Items from a data source

== Segment start ==

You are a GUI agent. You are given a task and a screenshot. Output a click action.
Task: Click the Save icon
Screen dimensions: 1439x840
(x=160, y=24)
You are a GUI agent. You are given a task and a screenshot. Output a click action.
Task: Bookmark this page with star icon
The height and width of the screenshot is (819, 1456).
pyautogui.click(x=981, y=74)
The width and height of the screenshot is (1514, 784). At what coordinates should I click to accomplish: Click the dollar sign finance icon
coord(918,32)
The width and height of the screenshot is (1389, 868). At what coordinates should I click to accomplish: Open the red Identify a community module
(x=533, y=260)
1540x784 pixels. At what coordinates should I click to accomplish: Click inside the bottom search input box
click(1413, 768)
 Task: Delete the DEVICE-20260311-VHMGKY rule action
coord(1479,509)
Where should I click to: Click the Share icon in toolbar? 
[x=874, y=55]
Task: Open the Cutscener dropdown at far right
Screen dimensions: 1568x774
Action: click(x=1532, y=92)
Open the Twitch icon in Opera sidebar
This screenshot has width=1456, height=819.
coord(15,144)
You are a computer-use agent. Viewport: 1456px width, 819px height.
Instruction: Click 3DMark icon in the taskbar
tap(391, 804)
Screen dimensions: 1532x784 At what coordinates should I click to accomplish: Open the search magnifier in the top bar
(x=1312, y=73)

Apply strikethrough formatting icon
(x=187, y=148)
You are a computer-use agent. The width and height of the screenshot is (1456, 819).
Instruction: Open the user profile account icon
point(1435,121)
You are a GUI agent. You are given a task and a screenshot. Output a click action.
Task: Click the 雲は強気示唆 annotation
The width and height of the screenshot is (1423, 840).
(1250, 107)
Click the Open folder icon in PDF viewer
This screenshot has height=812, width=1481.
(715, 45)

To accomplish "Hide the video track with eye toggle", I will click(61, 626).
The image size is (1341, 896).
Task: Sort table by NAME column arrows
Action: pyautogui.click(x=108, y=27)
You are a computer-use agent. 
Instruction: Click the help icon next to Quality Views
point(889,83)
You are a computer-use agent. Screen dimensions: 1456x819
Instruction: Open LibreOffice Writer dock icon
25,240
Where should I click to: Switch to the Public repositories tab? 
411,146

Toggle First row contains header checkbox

== Segment end ==

A full, exact repeat of the entries above is required.

You are a GUI agent. You are given a task and a screenshot. Output a click action.
Task: Click the Save icon
Screen dimensions: 1439x840
(x=160, y=24)
You are a GUI agent. You are given a task and a screenshot. Output a click action.
Task: Bookmark this page with star icon
The height and width of the screenshot is (819, 1456).
pyautogui.click(x=981, y=74)
The width and height of the screenshot is (1514, 784). At what coordinates should I click to accomplish: Click the dollar sign finance icon
coord(918,32)
The width and height of the screenshot is (1389, 868). At what coordinates should I click to accomplish: Open the red Identify a community module
(x=533, y=260)
1540x784 pixels. At what coordinates should I click to accomplish: Click inside the bottom search input box
click(1413, 768)
 Task: Delete the DEVICE-20260311-VHMGKY rule action
coord(1479,509)
Where should I click to: Click the Share icon in toolbar? 
[x=874, y=55]
Task: Open the Cutscener dropdown at far right
Screen dimensions: 1568x774
Action: click(x=1532, y=92)
Open the Twitch icon in Opera sidebar
This screenshot has width=1456, height=819.
coord(15,144)
You are a computer-use agent. Viewport: 1456px width, 819px height.
Instruction: Click 3DMark icon in the taskbar
tap(391, 804)
Screen dimensions: 1532x784 At what coordinates should I click to accomplish: Open the search magnifier in the top bar
(x=1312, y=73)

Apply strikethrough formatting icon
(x=187, y=148)
You are a computer-use agent. The width and height of the screenshot is (1456, 819).
Instruction: Open the user profile account icon
point(1435,121)
You are a GUI agent. You are given a task and a screenshot. Output a click action.
Task: Click the 雲は強気示唆 annotation
The width and height of the screenshot is (1423, 840).
(1250, 107)
Click the Open folder icon in PDF viewer
This screenshot has height=812, width=1481.
(715, 45)

To accomplish "Hide the video track with eye toggle", I will click(61, 626).
The image size is (1341, 896).
Task: Sort table by NAME column arrows
Action: pyautogui.click(x=108, y=27)
You are a computer-use agent. 
Instruction: Click the help icon next to Quality Views
point(889,83)
You are a computer-use agent. Screen dimensions: 1456x819
Instruction: Open LibreOffice Writer dock icon
25,240
Where should I click to: Switch to the Public repositories tab? 
411,146

Toggle First row contains header checkbox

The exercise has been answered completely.